[GIVEN DATA Boundary: Start]

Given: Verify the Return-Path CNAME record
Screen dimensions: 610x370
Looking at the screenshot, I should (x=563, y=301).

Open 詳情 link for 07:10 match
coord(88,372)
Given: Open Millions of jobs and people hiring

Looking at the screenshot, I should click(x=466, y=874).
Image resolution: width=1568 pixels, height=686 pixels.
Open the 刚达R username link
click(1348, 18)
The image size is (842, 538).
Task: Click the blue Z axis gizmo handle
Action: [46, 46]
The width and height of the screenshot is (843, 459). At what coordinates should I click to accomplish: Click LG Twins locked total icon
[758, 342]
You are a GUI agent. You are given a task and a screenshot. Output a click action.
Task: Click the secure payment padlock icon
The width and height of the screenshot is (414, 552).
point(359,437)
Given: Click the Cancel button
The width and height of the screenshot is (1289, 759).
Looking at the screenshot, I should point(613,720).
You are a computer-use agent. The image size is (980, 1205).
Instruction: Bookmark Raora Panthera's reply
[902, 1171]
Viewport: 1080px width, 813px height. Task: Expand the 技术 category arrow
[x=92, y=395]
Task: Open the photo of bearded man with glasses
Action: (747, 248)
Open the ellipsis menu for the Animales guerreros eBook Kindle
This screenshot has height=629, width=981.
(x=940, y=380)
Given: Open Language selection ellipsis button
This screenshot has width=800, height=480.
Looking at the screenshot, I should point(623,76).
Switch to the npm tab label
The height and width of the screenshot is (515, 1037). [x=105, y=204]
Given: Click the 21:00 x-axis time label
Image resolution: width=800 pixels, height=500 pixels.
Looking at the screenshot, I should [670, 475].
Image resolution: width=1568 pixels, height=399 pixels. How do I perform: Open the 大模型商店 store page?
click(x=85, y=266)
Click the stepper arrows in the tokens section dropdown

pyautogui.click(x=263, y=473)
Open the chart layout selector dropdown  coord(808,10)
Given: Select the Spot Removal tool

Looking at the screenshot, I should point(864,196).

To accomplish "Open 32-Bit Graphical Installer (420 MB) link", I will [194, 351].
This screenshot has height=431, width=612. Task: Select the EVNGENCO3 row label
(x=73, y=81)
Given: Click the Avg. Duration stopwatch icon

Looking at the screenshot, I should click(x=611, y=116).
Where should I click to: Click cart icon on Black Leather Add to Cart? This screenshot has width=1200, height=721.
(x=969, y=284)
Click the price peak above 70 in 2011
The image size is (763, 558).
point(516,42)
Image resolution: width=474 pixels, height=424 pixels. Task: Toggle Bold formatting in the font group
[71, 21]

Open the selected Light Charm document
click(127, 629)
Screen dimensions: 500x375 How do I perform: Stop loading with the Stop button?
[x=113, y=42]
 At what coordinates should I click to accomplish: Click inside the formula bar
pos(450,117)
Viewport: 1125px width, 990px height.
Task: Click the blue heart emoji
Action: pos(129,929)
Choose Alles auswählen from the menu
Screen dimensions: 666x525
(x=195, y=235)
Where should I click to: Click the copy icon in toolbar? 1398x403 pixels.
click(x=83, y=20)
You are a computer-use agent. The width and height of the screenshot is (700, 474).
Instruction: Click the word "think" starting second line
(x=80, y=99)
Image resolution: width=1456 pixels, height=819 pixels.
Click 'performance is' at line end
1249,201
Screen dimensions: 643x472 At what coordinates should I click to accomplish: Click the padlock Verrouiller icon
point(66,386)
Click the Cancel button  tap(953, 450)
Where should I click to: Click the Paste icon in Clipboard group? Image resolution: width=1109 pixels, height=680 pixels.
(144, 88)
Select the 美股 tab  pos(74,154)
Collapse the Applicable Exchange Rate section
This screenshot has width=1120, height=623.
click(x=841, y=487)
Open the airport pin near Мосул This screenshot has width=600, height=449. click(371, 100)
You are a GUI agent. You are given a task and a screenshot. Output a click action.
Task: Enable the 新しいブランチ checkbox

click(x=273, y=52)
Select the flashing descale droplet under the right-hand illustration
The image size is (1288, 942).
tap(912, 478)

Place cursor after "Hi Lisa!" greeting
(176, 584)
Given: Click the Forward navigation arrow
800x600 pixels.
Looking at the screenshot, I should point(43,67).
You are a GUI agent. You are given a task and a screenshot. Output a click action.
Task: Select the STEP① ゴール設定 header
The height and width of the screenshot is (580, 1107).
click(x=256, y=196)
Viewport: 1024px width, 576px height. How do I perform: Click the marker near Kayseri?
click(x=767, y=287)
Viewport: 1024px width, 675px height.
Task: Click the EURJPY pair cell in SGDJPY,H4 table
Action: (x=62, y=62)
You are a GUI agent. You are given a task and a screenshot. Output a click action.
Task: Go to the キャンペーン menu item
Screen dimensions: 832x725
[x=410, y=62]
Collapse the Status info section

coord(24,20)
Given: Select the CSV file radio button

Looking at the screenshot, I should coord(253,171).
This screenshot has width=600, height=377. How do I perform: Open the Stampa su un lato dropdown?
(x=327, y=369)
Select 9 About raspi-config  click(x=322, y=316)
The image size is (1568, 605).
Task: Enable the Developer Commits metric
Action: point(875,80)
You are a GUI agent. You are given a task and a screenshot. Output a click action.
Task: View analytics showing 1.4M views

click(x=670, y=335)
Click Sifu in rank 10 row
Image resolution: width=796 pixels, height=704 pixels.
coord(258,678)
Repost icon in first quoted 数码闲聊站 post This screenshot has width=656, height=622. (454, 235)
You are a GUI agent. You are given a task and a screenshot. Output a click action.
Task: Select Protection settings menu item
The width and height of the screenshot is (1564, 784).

[GIVEN DATA Boundary: End]

• WORK TASK: Exactly as they appear above, give the entries again.

• SOLUTION TO THE EXERCISE:
Given: Verify the Return-Path CNAME record
Screen dimensions: 610x370
Looking at the screenshot, I should (x=563, y=301).

Open 詳情 link for 07:10 match
coord(88,372)
Given: Open Millions of jobs and people hiring

Looking at the screenshot, I should click(x=466, y=874).
Image resolution: width=1568 pixels, height=686 pixels.
Open the 刚达R username link
click(1348, 18)
The image size is (842, 538).
Task: Click the blue Z axis gizmo handle
Action: [46, 46]
The width and height of the screenshot is (843, 459). At what coordinates should I click to accomplish: Click LG Twins locked total icon
[758, 342]
You are a GUI agent. You are given a task and a screenshot. Output a click action.
Task: Click the secure payment padlock icon
The width and height of the screenshot is (414, 552).
point(359,437)
Given: Click the Cancel button
The width and height of the screenshot is (1289, 759).
Looking at the screenshot, I should point(613,720).
You are a computer-use agent. The image size is (980, 1205).
Instruction: Bookmark Raora Panthera's reply
[902, 1171]
Viewport: 1080px width, 813px height. Task: Expand the 技术 category arrow
[x=92, y=395]
Task: Open the photo of bearded man with glasses
Action: (747, 248)
Open the ellipsis menu for the Animales guerreros eBook Kindle
This screenshot has height=629, width=981.
(x=940, y=380)
Given: Open Language selection ellipsis button
This screenshot has width=800, height=480.
Looking at the screenshot, I should point(623,76).
Switch to the npm tab label
The height and width of the screenshot is (515, 1037). [x=105, y=204]
Given: Click the 21:00 x-axis time label
Image resolution: width=800 pixels, height=500 pixels.
Looking at the screenshot, I should [670, 475].
Image resolution: width=1568 pixels, height=399 pixels. How do I perform: Open the 大模型商店 store page?
click(x=85, y=266)
Click the stepper arrows in the tokens section dropdown

pyautogui.click(x=263, y=473)
Open the chart layout selector dropdown  coord(808,10)
Given: Select the Spot Removal tool

Looking at the screenshot, I should point(864,196).

To accomplish "Open 32-Bit Graphical Installer (420 MB) link", I will [194, 351].
This screenshot has height=431, width=612. Task: Select the EVNGENCO3 row label
(x=73, y=81)
Given: Click the Avg. Duration stopwatch icon

Looking at the screenshot, I should click(x=611, y=116).
Where should I click to: Click cart icon on Black Leather Add to Cart? This screenshot has width=1200, height=721.
(x=969, y=284)
Click the price peak above 70 in 2011
The image size is (763, 558).
point(516,42)
Image resolution: width=474 pixels, height=424 pixels. Task: Toggle Bold formatting in the font group
[71, 21]

Open the selected Light Charm document
click(127, 629)
Screen dimensions: 500x375 How do I perform: Stop loading with the Stop button?
[x=113, y=42]
 At what coordinates should I click to accomplish: Click inside the formula bar
pos(450,117)
Viewport: 1125px width, 990px height.
Task: Click the blue heart emoji
Action: pos(129,929)
Choose Alles auswählen from the menu
Screen dimensions: 666x525
(x=195, y=235)
Where should I click to: Click the copy icon in toolbar? 1398x403 pixels.
click(x=83, y=20)
You are a computer-use agent. The width and height of the screenshot is (700, 474).
Instruction: Click the word "think" starting second line
(x=80, y=99)
Image resolution: width=1456 pixels, height=819 pixels.
Click 'performance is' at line end
1249,201
Screen dimensions: 643x472 At what coordinates should I click to accomplish: Click the padlock Verrouiller icon
point(66,386)
Click the Cancel button  tap(953, 450)
Where should I click to: Click the Paste icon in Clipboard group? Image resolution: width=1109 pixels, height=680 pixels.
(144, 88)
Select the 美股 tab  pos(74,154)
Collapse the Applicable Exchange Rate section
This screenshot has width=1120, height=623.
click(x=841, y=487)
Open the airport pin near Мосул This screenshot has width=600, height=449. click(371, 100)
You are a GUI agent. You are given a task and a screenshot. Output a click action.
Task: Enable the 新しいブランチ checkbox

click(x=273, y=52)
Select the flashing descale droplet under the right-hand illustration
The image size is (1288, 942).
tap(912, 478)

Place cursor after "Hi Lisa!" greeting
(176, 584)
Given: Click the Forward navigation arrow
800x600 pixels.
Looking at the screenshot, I should point(43,67).
You are a GUI agent. You are given a task and a screenshot. Output a click action.
Task: Select the STEP① ゴール設定 header
The height and width of the screenshot is (580, 1107).
click(x=256, y=196)
Viewport: 1024px width, 576px height. How do I perform: Click the marker near Kayseri?
click(x=767, y=287)
Viewport: 1024px width, 675px height.
Task: Click the EURJPY pair cell in SGDJPY,H4 table
Action: (x=62, y=62)
You are a GUI agent. You are given a task and a screenshot. Output a click action.
Task: Go to the キャンペーン menu item
Screen dimensions: 832x725
[x=410, y=62]
Collapse the Status info section

coord(24,20)
Given: Select the CSV file radio button

Looking at the screenshot, I should coord(253,171).
This screenshot has width=600, height=377. How do I perform: Open the Stampa su un lato dropdown?
(x=327, y=369)
Select 9 About raspi-config  click(x=322, y=316)
The image size is (1568, 605).
Task: Enable the Developer Commits metric
Action: point(875,80)
You are a GUI agent. You are given a task and a screenshot. Output a click action.
Task: View analytics showing 1.4M views

click(x=670, y=335)
Click Sifu in rank 10 row
Image resolution: width=796 pixels, height=704 pixels.
coord(258,678)
Repost icon in first quoted 数码闲聊站 post This screenshot has width=656, height=622. (454, 235)
You are a GUI agent. You are given a task and a screenshot. Output a click action.
Task: Select Protection settings menu item
The width and height of the screenshot is (1564, 784).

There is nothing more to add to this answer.